Did you know that black cats are adopted less than non-black cats? This article and a flyer outside my apartment promoting the awesomeness of black cats told me so. People think they’re satanic agents of evil! I found this strange since I adopted a black cat months before the article or the flyer existed, and never assumed that she had a mysterious past filled with Slayer concerts or path-crossing bad luck experiments. Also, I’m not a racist. All I thought when I saw her at the shelter was “KITTY” in a high pitched squeal that threatened to shut off my air supply if I didn’t stuff her in a box and bring her home with me to love forever and ever.

⁂

[Check your understanding]
1 > In the black cat adoption passage, what told the writer that black cats are adopted less than non-black cats?
2 > List each thing the writer, upon seeing the cat at the shelter, felt compelled to do with her according to the black cat adoption passage.
3 > Please write the next few sentences of the black cat adoption passage, picking up after its final sentence.

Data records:

⁂

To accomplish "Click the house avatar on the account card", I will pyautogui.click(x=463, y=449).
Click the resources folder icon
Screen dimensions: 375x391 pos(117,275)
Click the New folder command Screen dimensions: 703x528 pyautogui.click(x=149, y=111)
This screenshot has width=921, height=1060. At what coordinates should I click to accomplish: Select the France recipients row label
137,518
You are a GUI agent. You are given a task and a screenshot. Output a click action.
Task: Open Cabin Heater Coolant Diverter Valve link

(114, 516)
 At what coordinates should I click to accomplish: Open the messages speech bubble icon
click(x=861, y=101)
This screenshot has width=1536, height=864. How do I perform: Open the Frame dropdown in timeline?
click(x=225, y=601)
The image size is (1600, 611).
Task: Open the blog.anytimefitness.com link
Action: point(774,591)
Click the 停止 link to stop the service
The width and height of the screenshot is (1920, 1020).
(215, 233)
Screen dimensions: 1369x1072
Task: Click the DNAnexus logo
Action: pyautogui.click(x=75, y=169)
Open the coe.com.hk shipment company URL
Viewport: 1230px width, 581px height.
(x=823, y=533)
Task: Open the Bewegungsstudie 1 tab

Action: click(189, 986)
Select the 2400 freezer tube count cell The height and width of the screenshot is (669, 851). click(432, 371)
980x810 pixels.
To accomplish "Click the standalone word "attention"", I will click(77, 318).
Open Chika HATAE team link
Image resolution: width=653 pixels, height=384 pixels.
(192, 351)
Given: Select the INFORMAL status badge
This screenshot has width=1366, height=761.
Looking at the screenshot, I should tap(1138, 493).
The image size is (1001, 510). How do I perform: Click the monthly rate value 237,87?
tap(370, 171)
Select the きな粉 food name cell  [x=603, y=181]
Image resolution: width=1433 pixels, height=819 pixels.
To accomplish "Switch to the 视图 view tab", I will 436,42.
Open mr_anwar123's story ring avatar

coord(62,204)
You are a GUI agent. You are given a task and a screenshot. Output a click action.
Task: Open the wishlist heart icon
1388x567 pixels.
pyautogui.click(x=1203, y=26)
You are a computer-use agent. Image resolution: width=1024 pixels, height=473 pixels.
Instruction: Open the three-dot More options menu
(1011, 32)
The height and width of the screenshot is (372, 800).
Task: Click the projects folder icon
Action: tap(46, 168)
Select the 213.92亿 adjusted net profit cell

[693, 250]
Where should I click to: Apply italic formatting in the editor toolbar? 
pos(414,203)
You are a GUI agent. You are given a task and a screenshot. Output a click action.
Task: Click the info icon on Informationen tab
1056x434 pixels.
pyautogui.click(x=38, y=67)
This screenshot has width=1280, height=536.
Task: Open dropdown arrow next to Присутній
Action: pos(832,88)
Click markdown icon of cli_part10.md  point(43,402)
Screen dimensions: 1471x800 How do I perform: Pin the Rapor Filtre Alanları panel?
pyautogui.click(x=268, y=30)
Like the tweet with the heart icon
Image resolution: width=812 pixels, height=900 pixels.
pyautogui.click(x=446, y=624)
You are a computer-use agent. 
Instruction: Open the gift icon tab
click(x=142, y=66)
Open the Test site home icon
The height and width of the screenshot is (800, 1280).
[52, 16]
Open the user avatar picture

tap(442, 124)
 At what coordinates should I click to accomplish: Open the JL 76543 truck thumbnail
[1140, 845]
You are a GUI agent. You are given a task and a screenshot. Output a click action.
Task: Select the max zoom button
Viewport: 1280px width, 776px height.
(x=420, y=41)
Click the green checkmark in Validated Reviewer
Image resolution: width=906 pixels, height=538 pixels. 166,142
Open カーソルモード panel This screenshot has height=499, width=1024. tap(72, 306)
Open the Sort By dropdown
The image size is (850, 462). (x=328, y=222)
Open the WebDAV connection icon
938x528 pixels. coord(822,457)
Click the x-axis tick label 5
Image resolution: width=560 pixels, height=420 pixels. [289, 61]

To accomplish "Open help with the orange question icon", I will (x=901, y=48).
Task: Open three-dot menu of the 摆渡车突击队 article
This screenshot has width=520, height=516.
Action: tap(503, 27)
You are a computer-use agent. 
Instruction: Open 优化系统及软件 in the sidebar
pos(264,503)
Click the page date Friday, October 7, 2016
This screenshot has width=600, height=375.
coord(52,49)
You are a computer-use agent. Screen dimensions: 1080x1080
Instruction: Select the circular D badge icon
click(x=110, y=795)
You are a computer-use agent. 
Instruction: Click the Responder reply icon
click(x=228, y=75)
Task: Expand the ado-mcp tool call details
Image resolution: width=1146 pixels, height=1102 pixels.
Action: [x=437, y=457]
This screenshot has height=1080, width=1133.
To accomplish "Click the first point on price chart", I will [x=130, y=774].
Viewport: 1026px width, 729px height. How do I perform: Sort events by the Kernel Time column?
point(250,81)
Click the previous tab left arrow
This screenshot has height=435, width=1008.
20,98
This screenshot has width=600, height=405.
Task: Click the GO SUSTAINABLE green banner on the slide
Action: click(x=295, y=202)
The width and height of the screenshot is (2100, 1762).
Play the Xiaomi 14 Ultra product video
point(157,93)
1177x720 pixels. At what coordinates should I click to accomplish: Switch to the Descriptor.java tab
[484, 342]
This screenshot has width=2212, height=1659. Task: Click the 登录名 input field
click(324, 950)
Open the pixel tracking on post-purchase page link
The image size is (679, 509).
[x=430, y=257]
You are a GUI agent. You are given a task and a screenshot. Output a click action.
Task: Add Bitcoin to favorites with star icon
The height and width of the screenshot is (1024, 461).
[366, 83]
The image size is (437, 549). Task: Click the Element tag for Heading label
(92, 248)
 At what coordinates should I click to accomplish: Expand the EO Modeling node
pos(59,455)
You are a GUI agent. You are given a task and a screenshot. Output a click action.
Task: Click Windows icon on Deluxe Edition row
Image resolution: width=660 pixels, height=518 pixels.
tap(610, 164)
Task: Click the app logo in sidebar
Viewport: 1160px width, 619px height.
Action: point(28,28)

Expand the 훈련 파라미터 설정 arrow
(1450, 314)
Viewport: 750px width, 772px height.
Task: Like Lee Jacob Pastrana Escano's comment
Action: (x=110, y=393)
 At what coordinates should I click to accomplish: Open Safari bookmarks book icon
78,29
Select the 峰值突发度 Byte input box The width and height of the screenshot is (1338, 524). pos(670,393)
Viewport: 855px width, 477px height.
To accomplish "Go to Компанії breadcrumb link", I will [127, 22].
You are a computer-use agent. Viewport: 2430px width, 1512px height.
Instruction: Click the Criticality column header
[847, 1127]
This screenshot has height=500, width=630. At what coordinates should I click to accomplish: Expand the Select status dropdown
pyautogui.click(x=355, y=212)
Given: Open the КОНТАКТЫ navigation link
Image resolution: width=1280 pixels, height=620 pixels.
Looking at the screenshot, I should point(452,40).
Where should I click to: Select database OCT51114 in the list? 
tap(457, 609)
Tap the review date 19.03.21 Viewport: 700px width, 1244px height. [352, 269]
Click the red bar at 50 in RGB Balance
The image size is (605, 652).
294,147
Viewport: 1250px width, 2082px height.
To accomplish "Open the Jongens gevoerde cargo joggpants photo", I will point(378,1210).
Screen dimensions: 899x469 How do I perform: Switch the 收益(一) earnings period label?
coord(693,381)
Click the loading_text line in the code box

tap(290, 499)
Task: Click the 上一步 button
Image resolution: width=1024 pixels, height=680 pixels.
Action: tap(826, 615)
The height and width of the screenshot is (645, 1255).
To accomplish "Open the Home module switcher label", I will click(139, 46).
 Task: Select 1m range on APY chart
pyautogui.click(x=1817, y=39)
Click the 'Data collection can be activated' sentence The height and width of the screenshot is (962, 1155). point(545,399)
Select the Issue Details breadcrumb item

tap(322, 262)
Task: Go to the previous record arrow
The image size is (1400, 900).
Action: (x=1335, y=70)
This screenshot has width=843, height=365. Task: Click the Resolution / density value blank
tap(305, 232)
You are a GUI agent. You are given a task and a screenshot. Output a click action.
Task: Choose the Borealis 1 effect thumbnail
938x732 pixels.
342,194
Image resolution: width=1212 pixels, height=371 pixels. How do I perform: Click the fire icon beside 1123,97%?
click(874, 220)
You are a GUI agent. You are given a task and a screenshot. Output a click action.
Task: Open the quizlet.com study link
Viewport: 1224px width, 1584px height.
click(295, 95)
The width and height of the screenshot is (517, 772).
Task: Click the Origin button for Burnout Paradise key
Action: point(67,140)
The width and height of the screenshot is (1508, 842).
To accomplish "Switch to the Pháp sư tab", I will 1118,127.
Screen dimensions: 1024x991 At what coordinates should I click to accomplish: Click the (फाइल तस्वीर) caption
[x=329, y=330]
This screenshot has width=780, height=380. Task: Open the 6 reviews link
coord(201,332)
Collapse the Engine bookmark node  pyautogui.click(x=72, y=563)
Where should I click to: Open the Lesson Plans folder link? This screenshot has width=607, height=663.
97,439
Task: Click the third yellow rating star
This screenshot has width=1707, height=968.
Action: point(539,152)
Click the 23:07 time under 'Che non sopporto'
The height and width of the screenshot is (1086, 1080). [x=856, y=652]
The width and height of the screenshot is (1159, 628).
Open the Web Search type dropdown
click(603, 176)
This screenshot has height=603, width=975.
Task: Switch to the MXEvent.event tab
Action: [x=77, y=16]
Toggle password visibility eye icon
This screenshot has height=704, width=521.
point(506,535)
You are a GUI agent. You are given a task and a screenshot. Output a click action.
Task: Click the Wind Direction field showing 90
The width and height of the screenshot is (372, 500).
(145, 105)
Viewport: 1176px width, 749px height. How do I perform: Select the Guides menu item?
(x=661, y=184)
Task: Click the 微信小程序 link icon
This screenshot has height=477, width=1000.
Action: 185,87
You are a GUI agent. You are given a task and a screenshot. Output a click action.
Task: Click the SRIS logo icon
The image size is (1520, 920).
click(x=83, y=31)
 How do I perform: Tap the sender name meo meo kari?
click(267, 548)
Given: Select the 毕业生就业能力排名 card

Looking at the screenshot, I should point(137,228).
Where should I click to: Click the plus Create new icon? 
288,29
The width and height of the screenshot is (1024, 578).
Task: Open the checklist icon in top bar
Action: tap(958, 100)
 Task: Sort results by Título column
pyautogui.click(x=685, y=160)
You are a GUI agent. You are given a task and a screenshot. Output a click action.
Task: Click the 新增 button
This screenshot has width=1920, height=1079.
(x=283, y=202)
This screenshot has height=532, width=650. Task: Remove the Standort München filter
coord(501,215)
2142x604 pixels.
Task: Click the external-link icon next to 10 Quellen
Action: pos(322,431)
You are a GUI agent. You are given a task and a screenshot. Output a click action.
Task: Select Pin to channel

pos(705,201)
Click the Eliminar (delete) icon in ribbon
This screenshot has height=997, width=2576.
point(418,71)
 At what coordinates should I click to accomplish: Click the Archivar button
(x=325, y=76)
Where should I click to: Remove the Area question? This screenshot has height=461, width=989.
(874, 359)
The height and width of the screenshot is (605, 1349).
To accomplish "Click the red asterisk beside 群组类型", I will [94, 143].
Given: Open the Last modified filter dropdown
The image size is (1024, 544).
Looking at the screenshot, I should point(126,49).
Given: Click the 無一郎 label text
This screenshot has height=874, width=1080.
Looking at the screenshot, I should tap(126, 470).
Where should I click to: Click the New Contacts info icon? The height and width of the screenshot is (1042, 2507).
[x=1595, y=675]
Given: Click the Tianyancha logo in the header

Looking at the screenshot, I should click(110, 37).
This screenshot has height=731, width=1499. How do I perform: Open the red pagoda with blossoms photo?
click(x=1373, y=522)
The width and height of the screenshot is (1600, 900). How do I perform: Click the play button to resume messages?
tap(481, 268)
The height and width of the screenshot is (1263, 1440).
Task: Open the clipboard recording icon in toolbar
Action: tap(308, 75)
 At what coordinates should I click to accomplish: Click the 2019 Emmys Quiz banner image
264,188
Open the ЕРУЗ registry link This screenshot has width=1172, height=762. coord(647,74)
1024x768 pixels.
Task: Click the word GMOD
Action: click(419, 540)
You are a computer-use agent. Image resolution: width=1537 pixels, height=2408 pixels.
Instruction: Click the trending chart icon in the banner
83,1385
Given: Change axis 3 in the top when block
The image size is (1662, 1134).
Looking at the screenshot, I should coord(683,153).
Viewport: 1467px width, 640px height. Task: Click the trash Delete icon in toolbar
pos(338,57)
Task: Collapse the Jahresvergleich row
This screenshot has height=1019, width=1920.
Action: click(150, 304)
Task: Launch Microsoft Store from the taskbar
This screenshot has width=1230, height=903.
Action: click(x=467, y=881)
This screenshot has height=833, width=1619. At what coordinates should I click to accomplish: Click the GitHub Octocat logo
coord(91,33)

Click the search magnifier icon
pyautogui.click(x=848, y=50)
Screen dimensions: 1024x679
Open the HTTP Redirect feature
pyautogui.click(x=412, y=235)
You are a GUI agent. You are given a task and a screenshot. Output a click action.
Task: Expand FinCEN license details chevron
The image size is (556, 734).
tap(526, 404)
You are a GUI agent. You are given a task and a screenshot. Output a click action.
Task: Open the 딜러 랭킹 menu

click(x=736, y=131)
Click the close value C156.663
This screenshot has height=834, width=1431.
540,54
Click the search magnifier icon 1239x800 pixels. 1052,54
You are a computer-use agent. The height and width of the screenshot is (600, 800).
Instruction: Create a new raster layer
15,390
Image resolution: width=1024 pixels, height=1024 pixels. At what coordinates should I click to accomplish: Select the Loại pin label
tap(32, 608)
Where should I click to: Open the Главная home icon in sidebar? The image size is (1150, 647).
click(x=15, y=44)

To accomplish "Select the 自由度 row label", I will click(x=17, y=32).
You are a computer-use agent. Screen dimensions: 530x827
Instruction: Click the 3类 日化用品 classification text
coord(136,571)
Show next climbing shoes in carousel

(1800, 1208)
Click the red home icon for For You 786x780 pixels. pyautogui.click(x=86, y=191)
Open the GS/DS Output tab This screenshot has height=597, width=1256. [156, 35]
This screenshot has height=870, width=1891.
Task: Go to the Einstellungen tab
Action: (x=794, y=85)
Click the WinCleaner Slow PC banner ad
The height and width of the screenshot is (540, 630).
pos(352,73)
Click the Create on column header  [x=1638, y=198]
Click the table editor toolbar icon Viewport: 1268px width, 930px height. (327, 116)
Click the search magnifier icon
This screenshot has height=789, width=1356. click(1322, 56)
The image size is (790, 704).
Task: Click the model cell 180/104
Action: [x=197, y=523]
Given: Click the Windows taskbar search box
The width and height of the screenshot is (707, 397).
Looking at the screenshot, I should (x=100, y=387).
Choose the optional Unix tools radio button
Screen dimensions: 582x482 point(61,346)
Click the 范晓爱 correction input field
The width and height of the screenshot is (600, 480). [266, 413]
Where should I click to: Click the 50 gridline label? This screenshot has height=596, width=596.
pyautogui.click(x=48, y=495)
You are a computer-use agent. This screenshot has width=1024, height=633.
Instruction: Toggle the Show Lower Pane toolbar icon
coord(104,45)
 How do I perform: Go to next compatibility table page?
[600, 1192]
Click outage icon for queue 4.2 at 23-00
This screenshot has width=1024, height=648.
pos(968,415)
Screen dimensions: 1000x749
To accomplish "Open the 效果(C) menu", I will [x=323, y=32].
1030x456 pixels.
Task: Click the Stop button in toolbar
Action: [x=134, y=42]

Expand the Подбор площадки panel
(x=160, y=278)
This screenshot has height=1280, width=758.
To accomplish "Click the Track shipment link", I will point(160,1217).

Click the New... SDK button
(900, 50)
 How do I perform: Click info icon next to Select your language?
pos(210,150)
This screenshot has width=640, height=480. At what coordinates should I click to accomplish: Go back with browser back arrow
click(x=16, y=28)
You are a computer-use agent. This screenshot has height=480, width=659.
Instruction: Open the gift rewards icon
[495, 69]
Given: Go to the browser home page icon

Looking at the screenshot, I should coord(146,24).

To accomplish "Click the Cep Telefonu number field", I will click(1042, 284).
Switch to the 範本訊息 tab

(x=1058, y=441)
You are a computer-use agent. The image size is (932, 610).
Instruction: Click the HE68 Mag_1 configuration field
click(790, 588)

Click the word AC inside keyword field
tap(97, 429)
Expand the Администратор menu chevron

⁂

[Written responses]
1 > An article and a flyer outside the writer's apartment.

2 > Stuff her in a box; bring her home; love her forever and ever.

3 >
Margot is an awesome cat. She enjoys making pigeon noises, waking her owners up at 5:00 in the morning by biting their hands and feet and pretending that a one bedroom apartment is actually a jungle full of prey that look like power cords. People that usually say, “Well, I’m not a cat perso–” have their sentences interrupted by an unstoppable urge to crawl around on the floor making “woodgie woodgie woo woo” noises at my cat. Her response is to either playfully swat them in the face or take a dump so large that it unravels the fabric of time and space. Did you know that kitten poop smells like a rotting turkey carcass that was kept in a sweltering garage for six days? Neither did I! The vet assured me that this was normal, to which I replied, “Sister, if this is normal, I’d hate to smell abnormal in your topsy-turvy world ahahahahahahahaha.” Oh, how I laughed.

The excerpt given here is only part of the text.